In developing my own project on the poetic response to visual art, particularly portraiture, I have freely adapted Heidegger’s theory of art to propose that the poet responds to the visual encounter in a manner similar to that of Heidegger’s preserver, by restraining usual knowing and looking. In this way the poet facilitates the emergence from the work of visual art of truth about being and earth, as defined by Heidegger. In my forthcoming article ‘Ekphrasis and illumination of painting’, I argue that the poet, like the artist, restrains seeing-as and operates in a mode approximating mere seeing, as these terms are defined by Heidegger and Wittgenstein.

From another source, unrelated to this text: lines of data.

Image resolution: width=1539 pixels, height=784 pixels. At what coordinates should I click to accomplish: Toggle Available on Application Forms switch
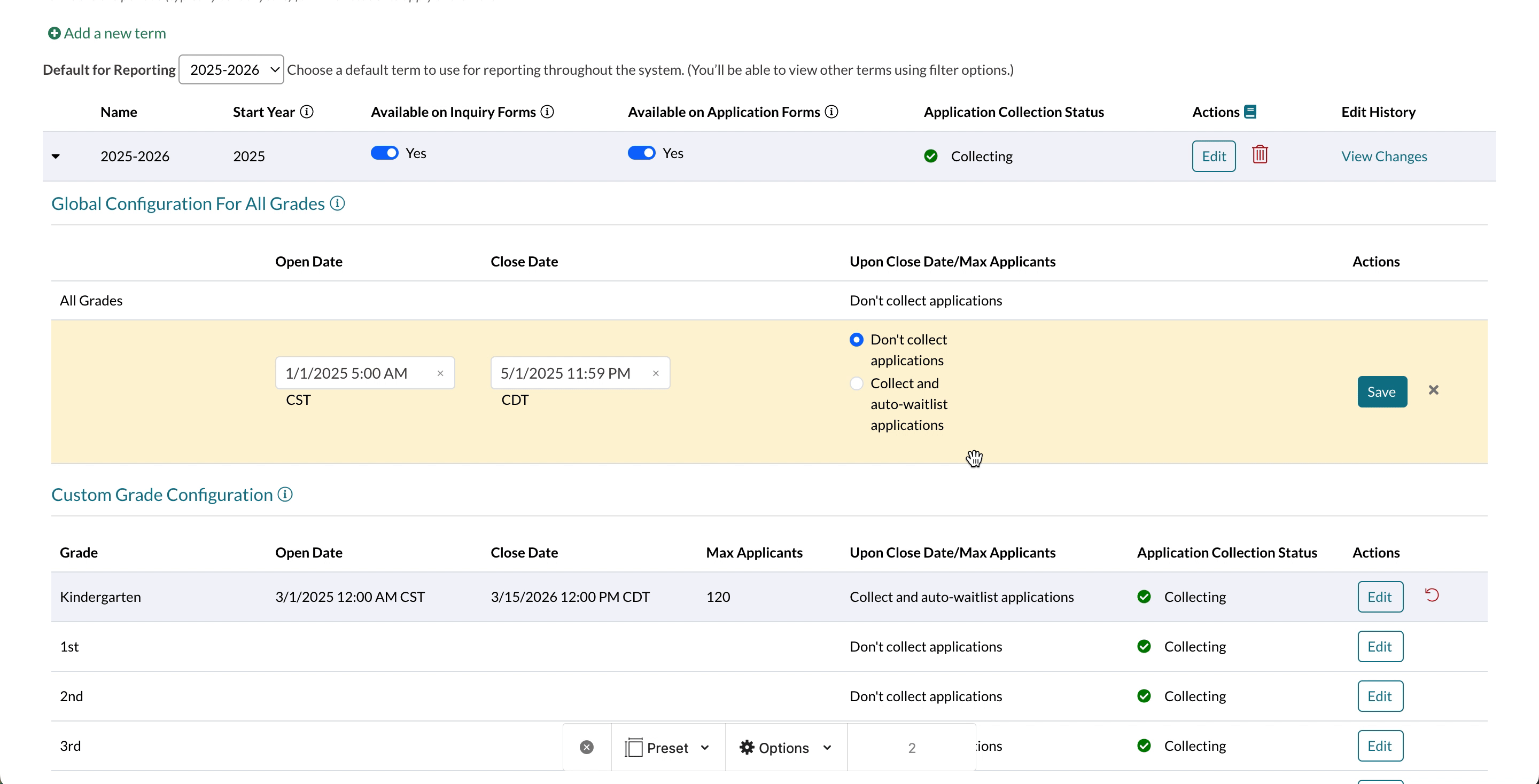click(x=641, y=153)
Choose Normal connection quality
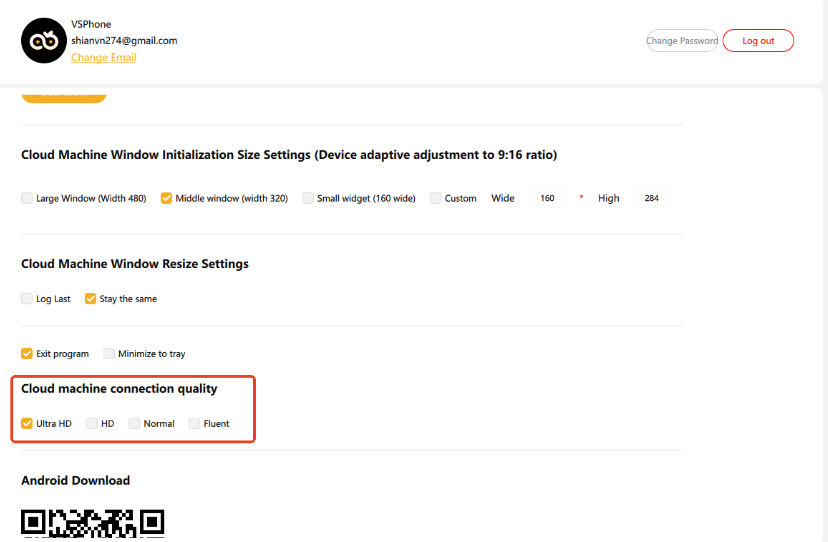828x542 pixels. click(134, 424)
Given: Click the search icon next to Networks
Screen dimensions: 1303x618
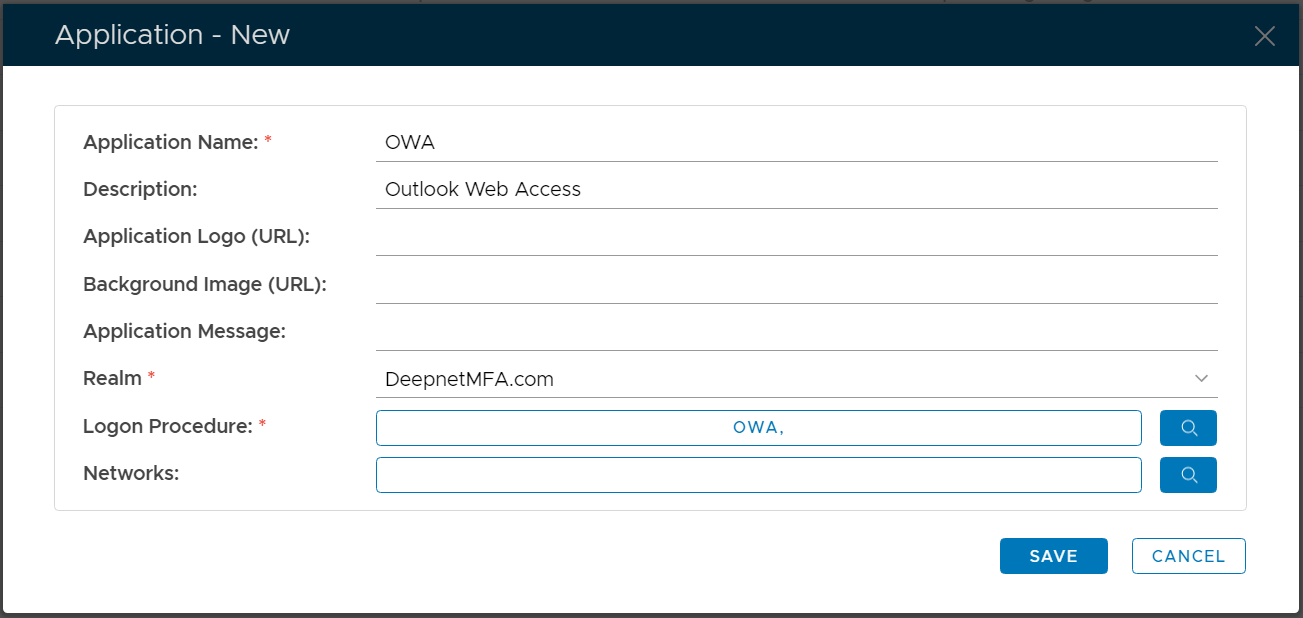Looking at the screenshot, I should click(x=1188, y=475).
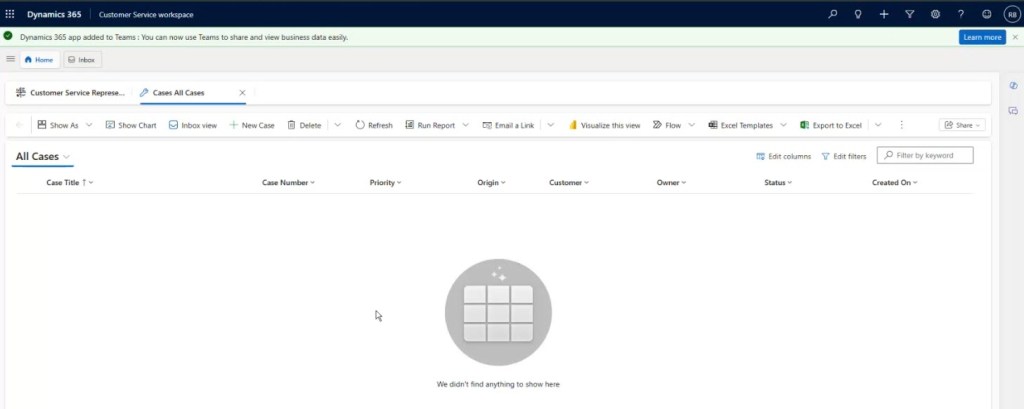Close the Cases All Cases tab
This screenshot has width=1024, height=409.
(x=242, y=93)
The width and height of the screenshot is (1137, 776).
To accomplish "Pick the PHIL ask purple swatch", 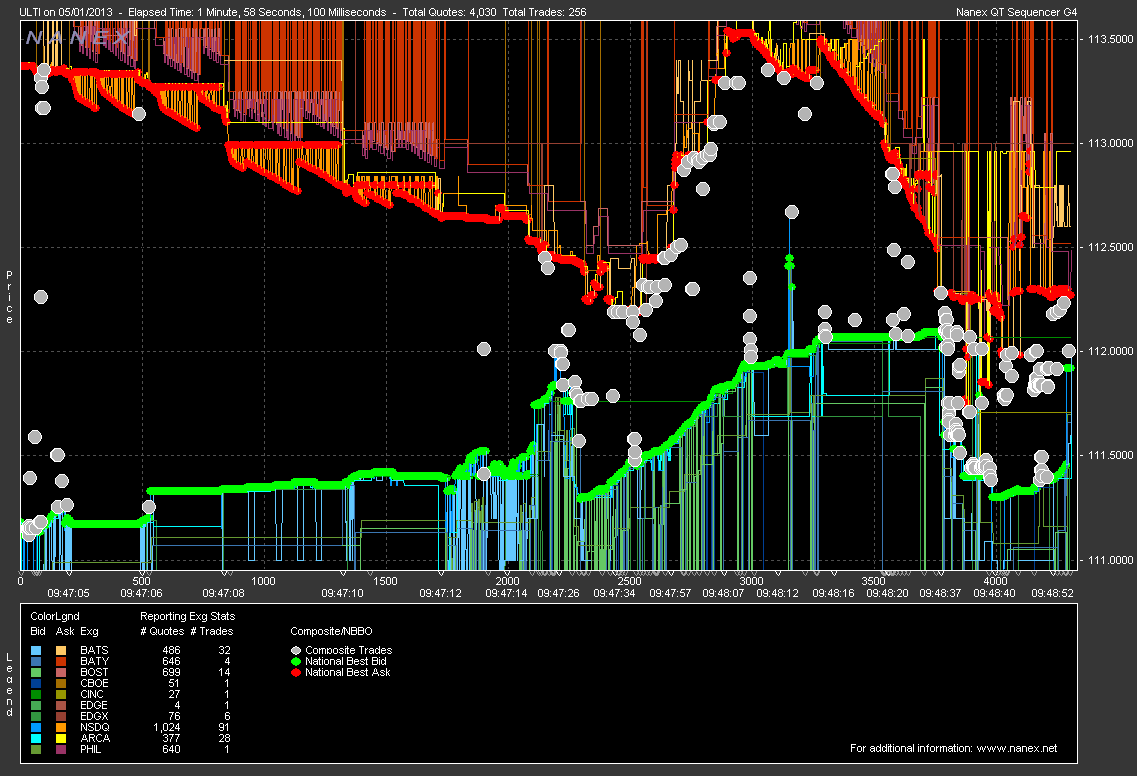I will [x=62, y=749].
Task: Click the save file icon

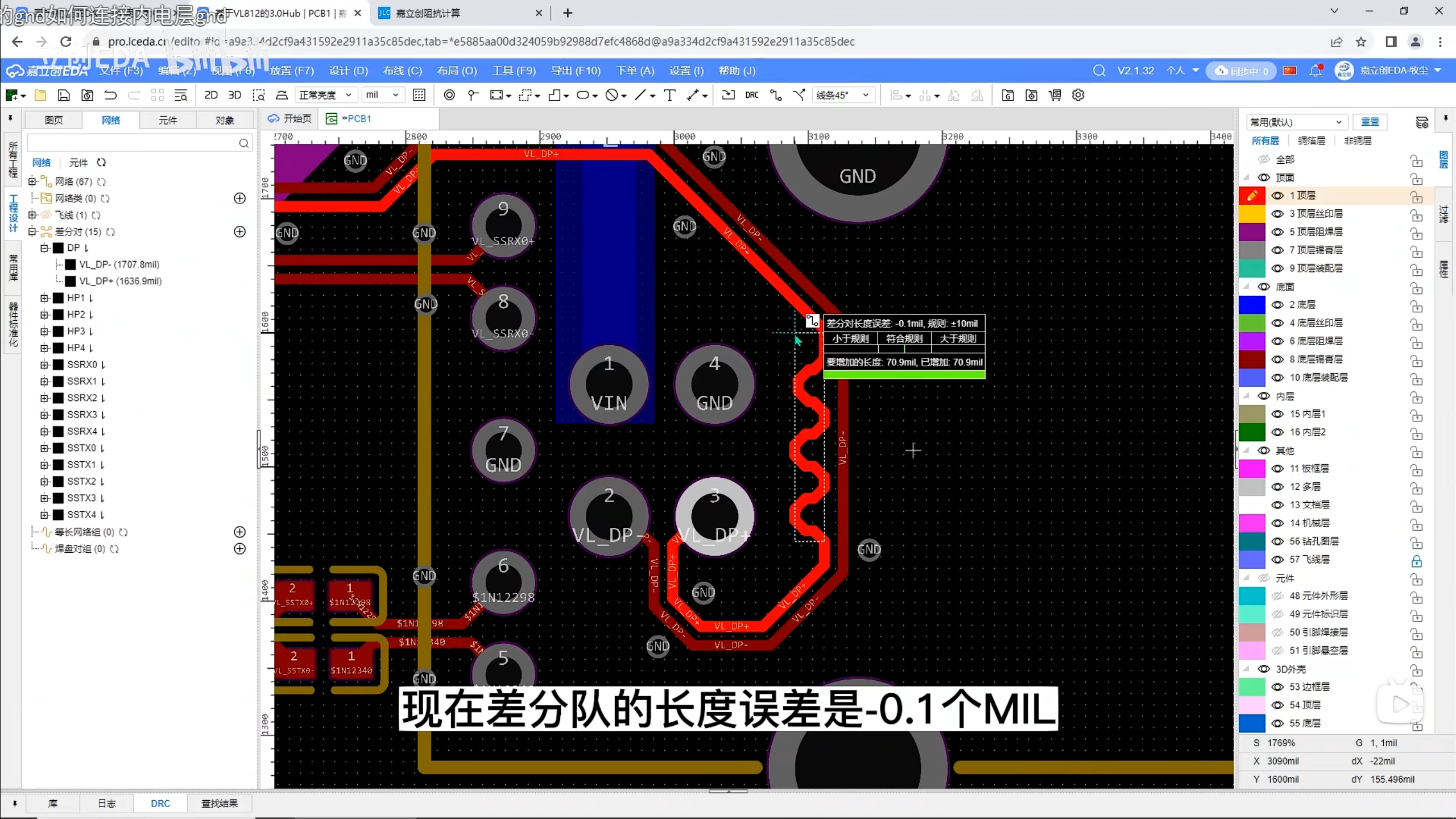Action: click(x=64, y=95)
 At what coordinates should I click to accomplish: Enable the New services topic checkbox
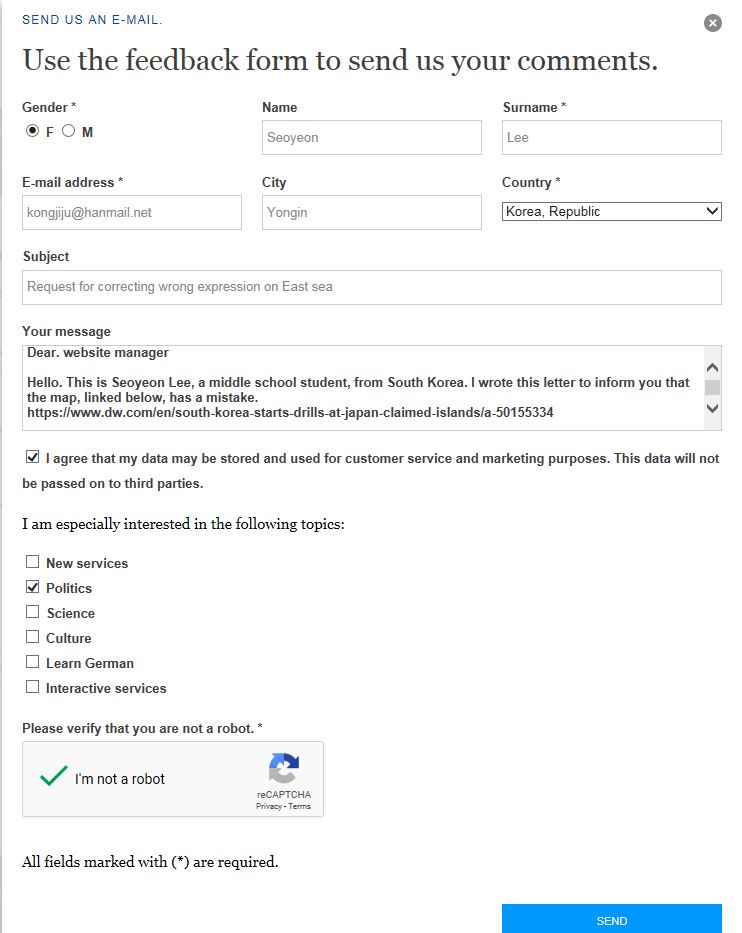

In the present article I propose to examine the role of looking down and looking up in non-representational art, and in particular Bolt’s ‘oil stain paintings’ exhibited in the Forty-five Downstairs gallery in Melbourne in conjunction with the launch of her book.

I propose to expose some blind spots in the thinking which underpins theories derived from Heidegger. I will examine the way ‘representation’ has been constructed in twentieth-century thought, and will argue that Heideggerian truth and Bolt’s ‘real material effects’ result from the privileging of perception over knowledge. I will examine, with particular reference to portraiture, Bolt’s assertion that the referent can be rehabilitated in Western thought and traced in ‘real material effects’. I will argue that ‘representation’ is an unstable process occurring within and outside signification, and that this very instability enables us to confidently predict that all art produces ‘real material effects’, or in other words, Heideggerian truth.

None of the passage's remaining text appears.